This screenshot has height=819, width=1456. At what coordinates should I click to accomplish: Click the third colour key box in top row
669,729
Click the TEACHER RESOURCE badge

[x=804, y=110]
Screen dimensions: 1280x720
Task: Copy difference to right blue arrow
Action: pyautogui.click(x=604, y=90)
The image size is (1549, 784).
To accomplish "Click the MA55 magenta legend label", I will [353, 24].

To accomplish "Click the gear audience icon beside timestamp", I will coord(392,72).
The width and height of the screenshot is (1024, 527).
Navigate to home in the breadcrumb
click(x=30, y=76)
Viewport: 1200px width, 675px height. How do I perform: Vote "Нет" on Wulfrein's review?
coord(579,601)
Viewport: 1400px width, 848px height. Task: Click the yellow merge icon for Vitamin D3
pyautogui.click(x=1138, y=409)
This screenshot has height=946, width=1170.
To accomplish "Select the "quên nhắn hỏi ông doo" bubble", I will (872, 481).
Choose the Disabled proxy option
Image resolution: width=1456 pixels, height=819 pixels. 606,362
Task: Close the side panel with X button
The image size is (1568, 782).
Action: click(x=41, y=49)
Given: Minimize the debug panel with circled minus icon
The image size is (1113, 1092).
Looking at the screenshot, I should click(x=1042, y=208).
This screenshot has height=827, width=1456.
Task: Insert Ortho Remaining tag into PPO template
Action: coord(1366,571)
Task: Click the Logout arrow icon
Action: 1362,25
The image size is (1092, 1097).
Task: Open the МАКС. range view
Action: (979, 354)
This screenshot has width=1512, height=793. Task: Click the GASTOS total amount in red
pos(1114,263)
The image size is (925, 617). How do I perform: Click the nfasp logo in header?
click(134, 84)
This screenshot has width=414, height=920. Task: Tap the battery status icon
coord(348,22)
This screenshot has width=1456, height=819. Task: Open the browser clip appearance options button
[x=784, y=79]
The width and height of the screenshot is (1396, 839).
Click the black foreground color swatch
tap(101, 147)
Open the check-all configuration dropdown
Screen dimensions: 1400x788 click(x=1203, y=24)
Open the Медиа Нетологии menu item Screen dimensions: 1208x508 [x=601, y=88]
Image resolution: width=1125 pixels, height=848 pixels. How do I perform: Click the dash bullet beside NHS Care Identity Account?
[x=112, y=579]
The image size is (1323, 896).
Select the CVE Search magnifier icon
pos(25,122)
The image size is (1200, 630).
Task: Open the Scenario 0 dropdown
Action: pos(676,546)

+===+

Given instruction
Transcribe the records above line for line, leaving every character as it is.

Right answer
This screenshot has height=819, width=1456. At what coordinates should I click to accomplish: Click the third colour key box in top row
669,729
Click the TEACHER RESOURCE badge

[x=804, y=110]
Screen dimensions: 1280x720
Task: Copy difference to right blue arrow
Action: pyautogui.click(x=604, y=90)
The image size is (1549, 784).
To accomplish "Click the MA55 magenta legend label", I will [353, 24].

To accomplish "Click the gear audience icon beside timestamp", I will coord(392,72).
The width and height of the screenshot is (1024, 527).
Navigate to home in the breadcrumb
click(x=30, y=76)
Viewport: 1200px width, 675px height. How do I perform: Vote "Нет" on Wulfrein's review?
coord(579,601)
Viewport: 1400px width, 848px height. Task: Click the yellow merge icon for Vitamin D3
pyautogui.click(x=1138, y=409)
This screenshot has height=946, width=1170.
To accomplish "Select the "quên nhắn hỏi ông doo" bubble", I will (872, 481).
Choose the Disabled proxy option
Image resolution: width=1456 pixels, height=819 pixels. 606,362
Task: Close the side panel with X button
The image size is (1568, 782).
Action: click(x=41, y=49)
Given: Minimize the debug panel with circled minus icon
The image size is (1113, 1092).
Looking at the screenshot, I should click(x=1042, y=208).
This screenshot has height=827, width=1456.
Task: Insert Ortho Remaining tag into PPO template
Action: coord(1366,571)
Task: Click the Logout arrow icon
Action: 1362,25
The image size is (1092, 1097).
Task: Open the МАКС. range view
Action: (979, 354)
This screenshot has width=1512, height=793. Task: Click the GASTOS total amount in red
pos(1114,263)
The image size is (925, 617). How do I perform: Click the nfasp logo in header?
click(134, 84)
This screenshot has width=414, height=920. Task: Tap the battery status icon
coord(348,22)
This screenshot has width=1456, height=819. Task: Open the browser clip appearance options button
[x=784, y=79]
The width and height of the screenshot is (1396, 839).
Click the black foreground color swatch
tap(101, 147)
Open the check-all configuration dropdown
Screen dimensions: 1400x788 click(x=1203, y=24)
Open the Медиа Нетологии menu item Screen dimensions: 1208x508 [x=601, y=88]
Image resolution: width=1125 pixels, height=848 pixels. How do I perform: Click the dash bullet beside NHS Care Identity Account?
[x=112, y=579]
The image size is (1323, 896).
Select the CVE Search magnifier icon
pos(25,122)
The image size is (1200, 630).
Task: Open the Scenario 0 dropdown
Action: pos(676,546)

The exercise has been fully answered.